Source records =

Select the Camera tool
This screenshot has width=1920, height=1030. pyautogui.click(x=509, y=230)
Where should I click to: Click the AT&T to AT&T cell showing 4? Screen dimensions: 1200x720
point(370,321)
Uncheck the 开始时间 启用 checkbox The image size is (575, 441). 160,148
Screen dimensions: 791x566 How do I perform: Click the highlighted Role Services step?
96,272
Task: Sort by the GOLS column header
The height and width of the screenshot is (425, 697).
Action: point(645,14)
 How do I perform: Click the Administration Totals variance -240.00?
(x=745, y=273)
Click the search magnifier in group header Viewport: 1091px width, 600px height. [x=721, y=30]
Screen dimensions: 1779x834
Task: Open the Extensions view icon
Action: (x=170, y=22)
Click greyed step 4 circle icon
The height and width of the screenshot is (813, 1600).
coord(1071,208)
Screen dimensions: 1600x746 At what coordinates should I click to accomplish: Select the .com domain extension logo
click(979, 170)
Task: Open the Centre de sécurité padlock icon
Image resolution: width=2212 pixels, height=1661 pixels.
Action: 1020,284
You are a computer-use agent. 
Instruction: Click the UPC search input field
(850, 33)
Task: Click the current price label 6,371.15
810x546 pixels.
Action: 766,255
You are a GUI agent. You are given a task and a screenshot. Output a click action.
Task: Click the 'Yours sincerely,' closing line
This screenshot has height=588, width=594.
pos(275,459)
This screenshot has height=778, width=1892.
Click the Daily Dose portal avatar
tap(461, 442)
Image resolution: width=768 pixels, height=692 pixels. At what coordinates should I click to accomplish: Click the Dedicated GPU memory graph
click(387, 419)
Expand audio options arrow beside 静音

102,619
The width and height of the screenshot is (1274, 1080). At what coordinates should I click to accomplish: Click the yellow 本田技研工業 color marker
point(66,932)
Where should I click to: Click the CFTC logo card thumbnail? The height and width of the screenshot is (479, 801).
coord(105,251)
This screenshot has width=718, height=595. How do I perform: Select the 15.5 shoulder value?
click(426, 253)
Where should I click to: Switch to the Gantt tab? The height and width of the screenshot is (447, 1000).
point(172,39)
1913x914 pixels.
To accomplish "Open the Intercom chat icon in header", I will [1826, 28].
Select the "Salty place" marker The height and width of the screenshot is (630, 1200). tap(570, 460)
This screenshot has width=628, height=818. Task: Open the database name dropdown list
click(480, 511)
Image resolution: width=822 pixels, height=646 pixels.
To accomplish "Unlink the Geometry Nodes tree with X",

How to complete this task = Reproduce every record above exactly as it appears.

Written solution =
Select the Camera tool
This screenshot has width=1920, height=1030. pyautogui.click(x=509, y=230)
Where should I click to: Click the AT&T to AT&T cell showing 4? Screen dimensions: 1200x720
point(370,321)
Uncheck the 开始时间 启用 checkbox The image size is (575, 441). 160,148
Screen dimensions: 791x566 How do I perform: Click the highlighted Role Services step?
96,272
Task: Sort by the GOLS column header
The height and width of the screenshot is (425, 697).
Action: point(645,14)
 How do I perform: Click the Administration Totals variance -240.00?
(x=745, y=273)
Click the search magnifier in group header Viewport: 1091px width, 600px height. [x=721, y=30]
Screen dimensions: 1779x834
Task: Open the Extensions view icon
Action: (x=170, y=22)
Click greyed step 4 circle icon
The height and width of the screenshot is (813, 1600).
coord(1071,208)
Screen dimensions: 1600x746 At what coordinates should I click to accomplish: Select the .com domain extension logo
click(979, 170)
Task: Open the Centre de sécurité padlock icon
Image resolution: width=2212 pixels, height=1661 pixels.
Action: 1020,284
You are a computer-use agent. 
Instruction: Click the UPC search input field
(850, 33)
Task: Click the current price label 6,371.15
810x546 pixels.
Action: 766,255
You are a GUI agent. You are given a task and a screenshot. Output a click action.
Task: Click the 'Yours sincerely,' closing line
This screenshot has height=588, width=594.
pos(275,459)
This screenshot has height=778, width=1892.
Click the Daily Dose portal avatar
tap(461, 442)
Image resolution: width=768 pixels, height=692 pixels. At what coordinates should I click to accomplish: Click the Dedicated GPU memory graph
click(387, 419)
Expand audio options arrow beside 静音

102,619
The width and height of the screenshot is (1274, 1080). At what coordinates should I click to accomplish: Click the yellow 本田技研工業 color marker
point(66,932)
Where should I click to: Click the CFTC logo card thumbnail? The height and width of the screenshot is (479, 801).
coord(105,251)
This screenshot has width=718, height=595. How do I perform: Select the 15.5 shoulder value?
click(426, 253)
Where should I click to: Switch to the Gantt tab? The height and width of the screenshot is (447, 1000).
point(172,39)
1913x914 pixels.
To accomplish "Open the Intercom chat icon in header", I will [1826, 28].
Select the "Salty place" marker The height and width of the screenshot is (630, 1200). tap(570, 460)
This screenshot has width=628, height=818. Task: Open the database name dropdown list
click(480, 511)
Image resolution: width=822 pixels, height=646 pixels.
To accomplish "Unlink the Geometry Nodes tree with X",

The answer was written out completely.